Résumé
Suite à deux décennies au cours desquelles des individus et des associations
en France se sont investis dans le combat
contre les nouvelles minorités de conviction, qu'elles soient spirituelles,
religieuses, philosophiques ou thérapeutiques, en les qualifiant de
"sectes", le CAP-LC s'est donc interrogé sur les répercussions de ces
fameuses actions anti-sectes. Mises à part les nombreuses atteintes
aux Droits de l'Homme qui leur ont été reprochées, nous souhaitons ici
vous faire partager quelques-unes de nos réflexions concernant les effets
plus subtils et plus profonds que ce genre de "campagne" induit dans
notre société actuelle.

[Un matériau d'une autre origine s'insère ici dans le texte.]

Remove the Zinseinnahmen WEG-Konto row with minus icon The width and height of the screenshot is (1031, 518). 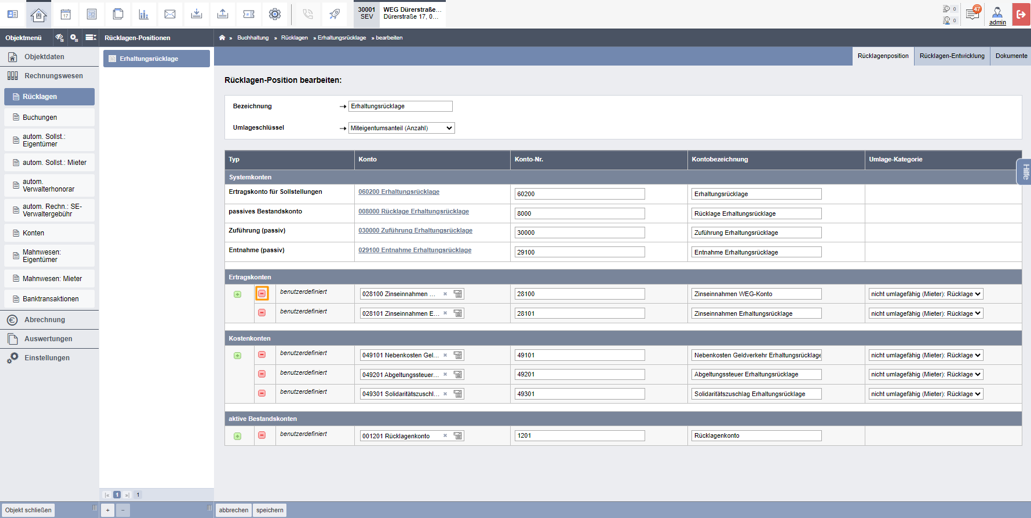(x=262, y=294)
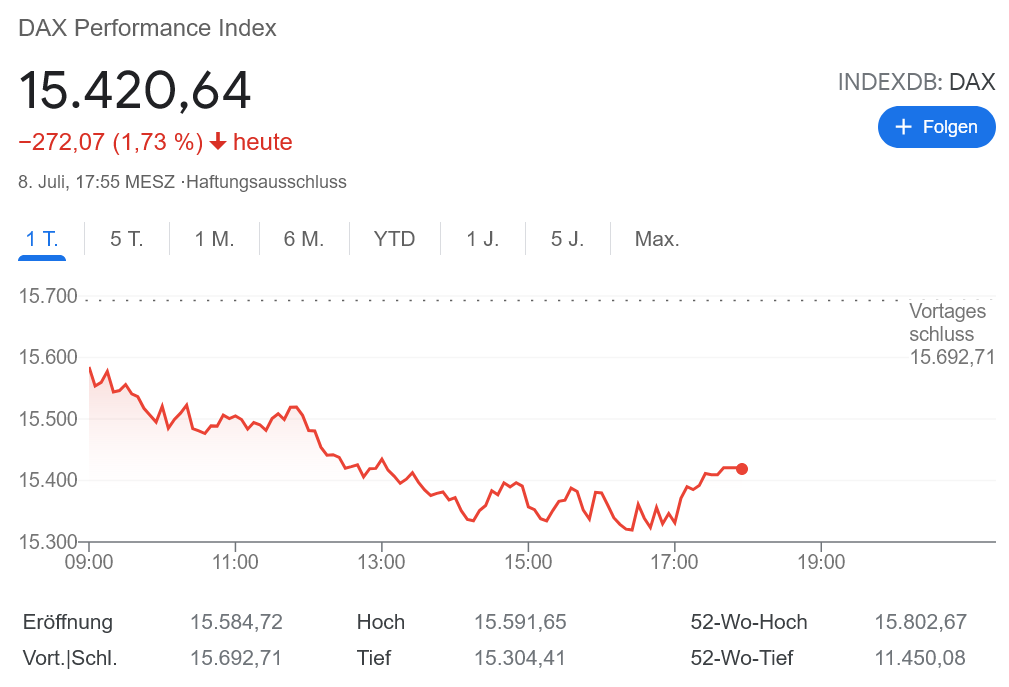1009x687 pixels.
Task: Switch to the 5 T. tab
Action: click(127, 239)
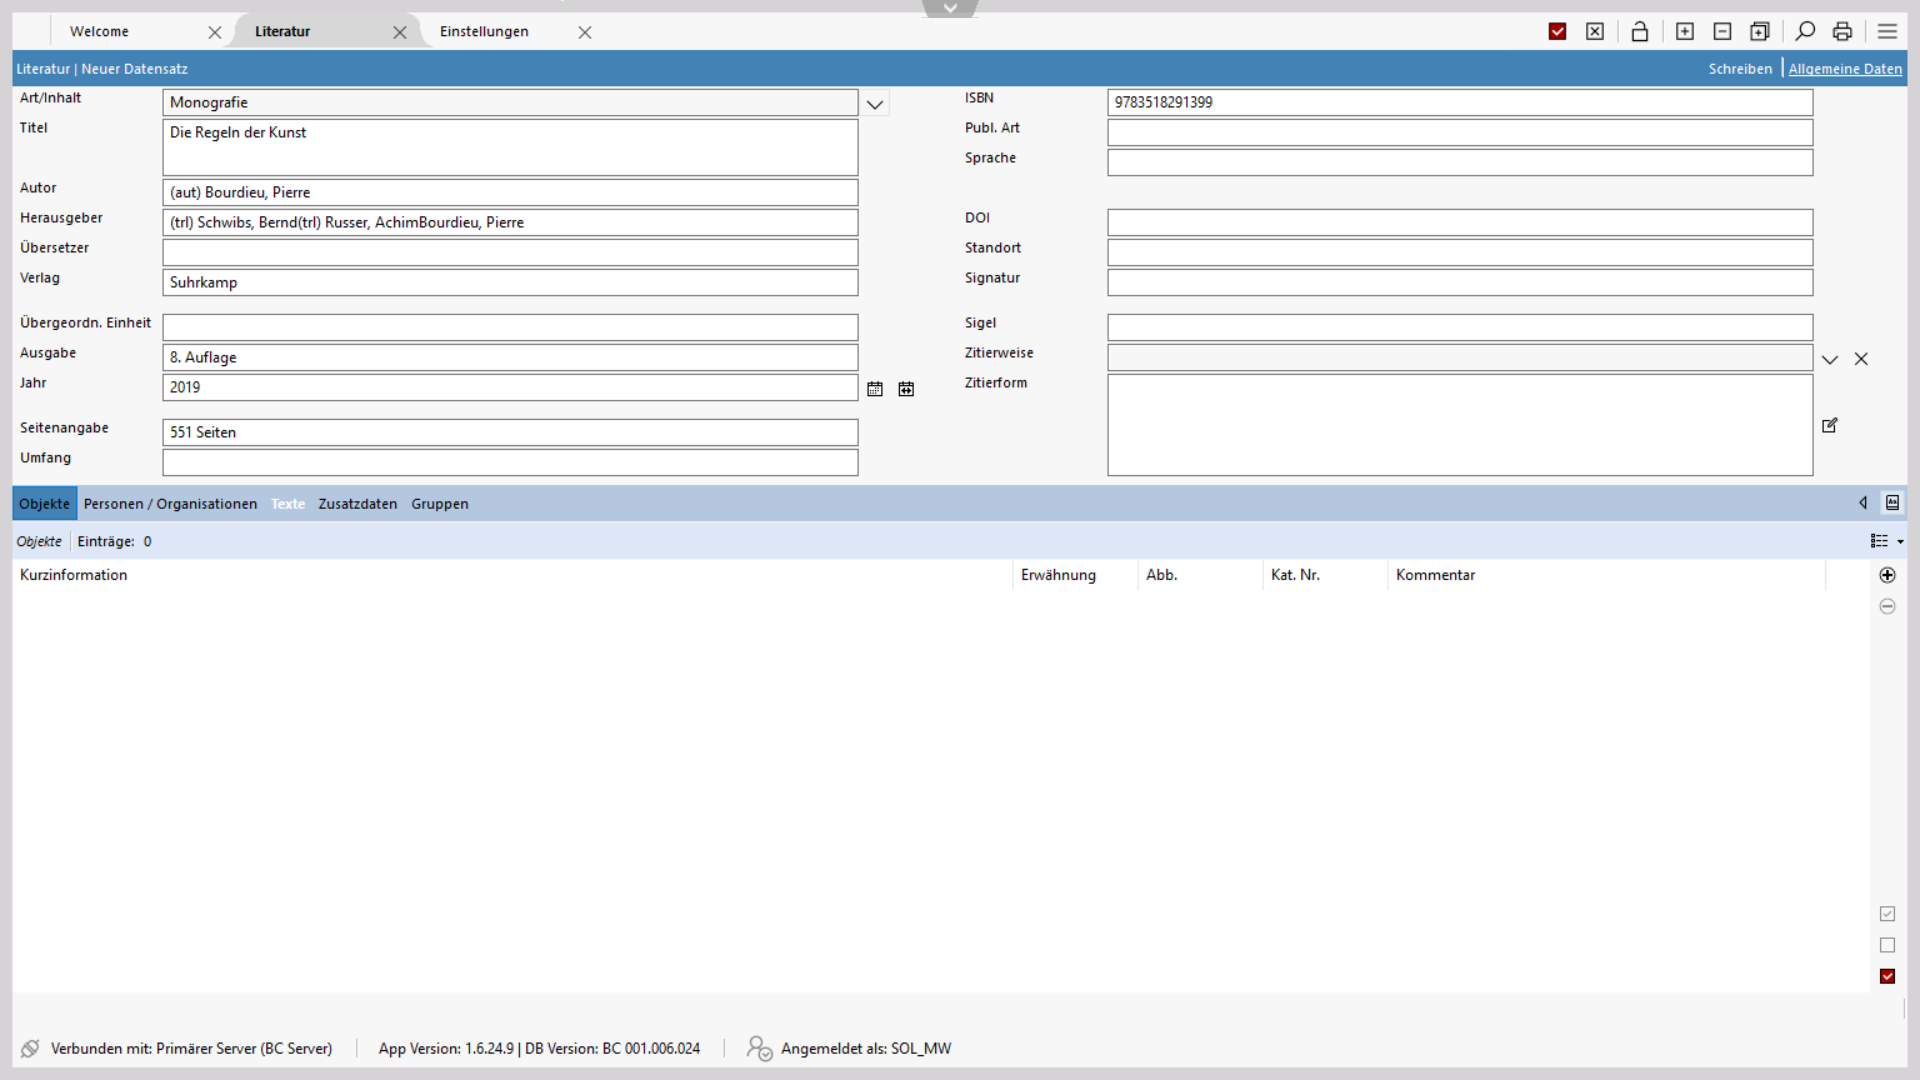1920x1080 pixels.
Task: Open the Einstellungen tab
Action: [484, 32]
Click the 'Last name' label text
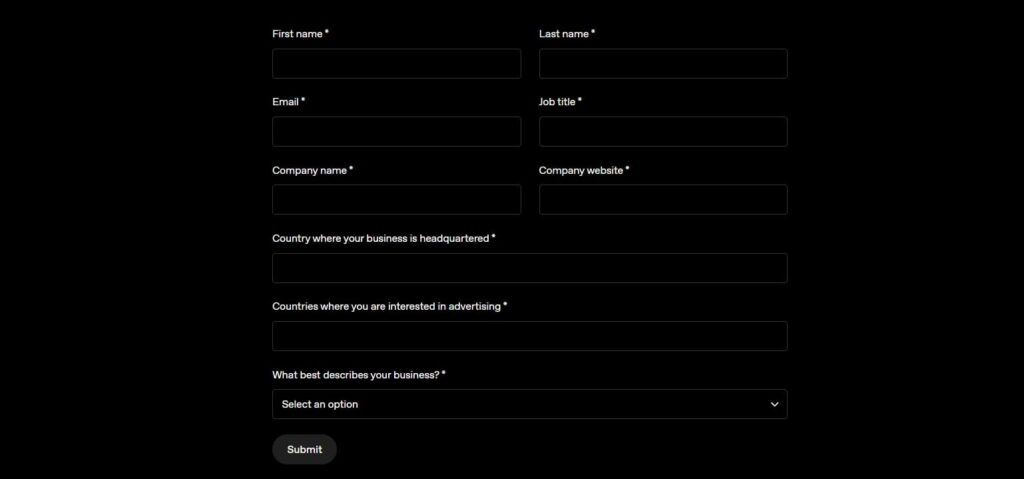 coord(564,34)
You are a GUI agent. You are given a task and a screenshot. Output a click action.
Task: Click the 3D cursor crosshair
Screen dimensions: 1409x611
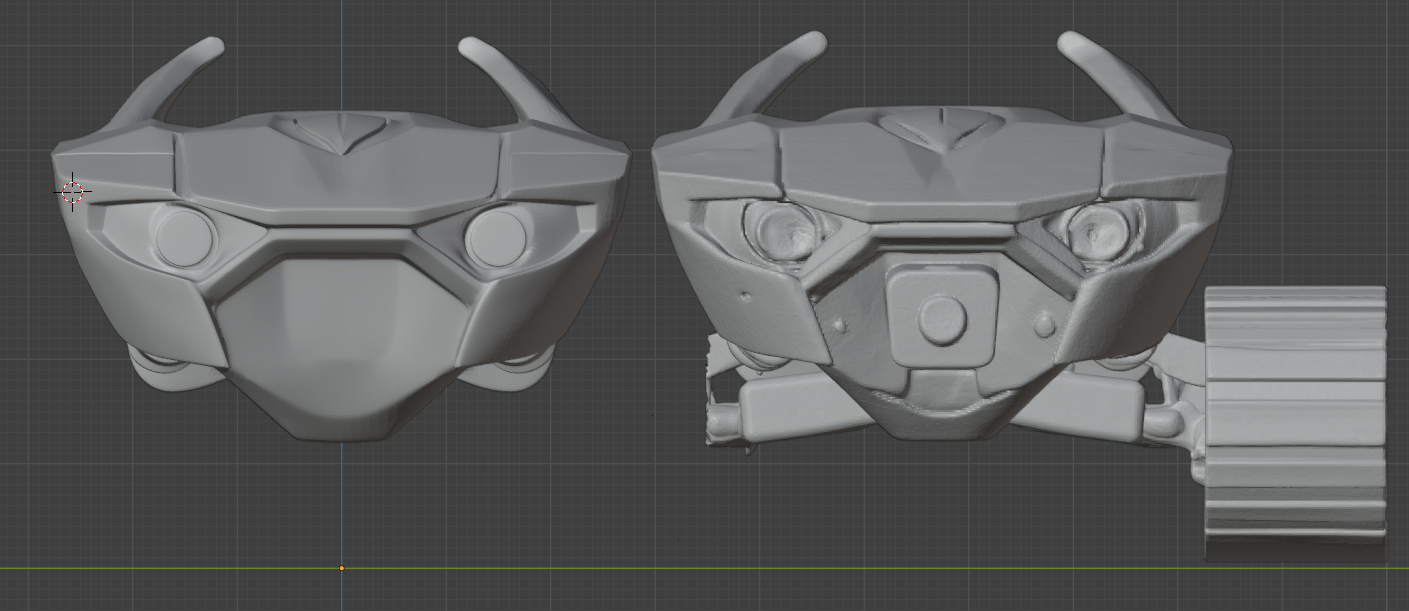73,192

Il nous semble qu'elle encourage l'intolérance
ambiante, qu'elle accentue les fractures sociales, qu'elle freine le
dynamisme économique et scientifique (notamment dans le domaine de la
santé) et l'avènement de nouvelles idées susceptibles de résoudre les
problèmes actuels.
Nous attirons particulièrement
votre attention sur les points suivants :
- intolérance
: comment promouvoir la tolérance auprès des citoyens (lutte contre
le racisme, l'antisémitisme, l'homo-phobie, ...) quand l'Etat cautionne
des pratiques intolérantes visant à rejeter les minorités spirituelles
et religieuses ?
- intégrisme
: pourquoi, seules, les minorités spirituelles inoffensives ont-elles
été persécutées et non les mouvements intégristes islamistes qui sont
eux, véritablement dangereux ?
- fracture sociale
et délinquance : pourquoi avoir voulu éliminer certaines minorités
spirituelles et religieuses qui souvent assumaient un rôle d'accueil
et d'intégration sociale notamment auprès des jeunes en difficulté ?
- réduction des
choix thérapeutiques : pourquoi les médecines alternatives, peu
coûteuses, ont-elles été combattues sans merci, au bénéfice exclusif
des traitements médicamenteux lourds (surtout dans le contexte actuel
du déficit de la Sécurité sociale) ?
- marasme économique
: pourquoi de plus en plus de chercheurs, de personnes créatives riches
en idées nouvelles, préfèrent-ils partir à l'étranger plutôt que de
subir intolérance et étroitesse d'esprit ?
- terrorisme international
: comment un dialogue pourrait-il naître entre des fanatiques religieux
et des rationalistes athées ? Les minorités spirituelles, riches d'un
héritage multiculturel, ne pourraient-elles pas justement détenir les
clés d'un véritable dialogue constructif ?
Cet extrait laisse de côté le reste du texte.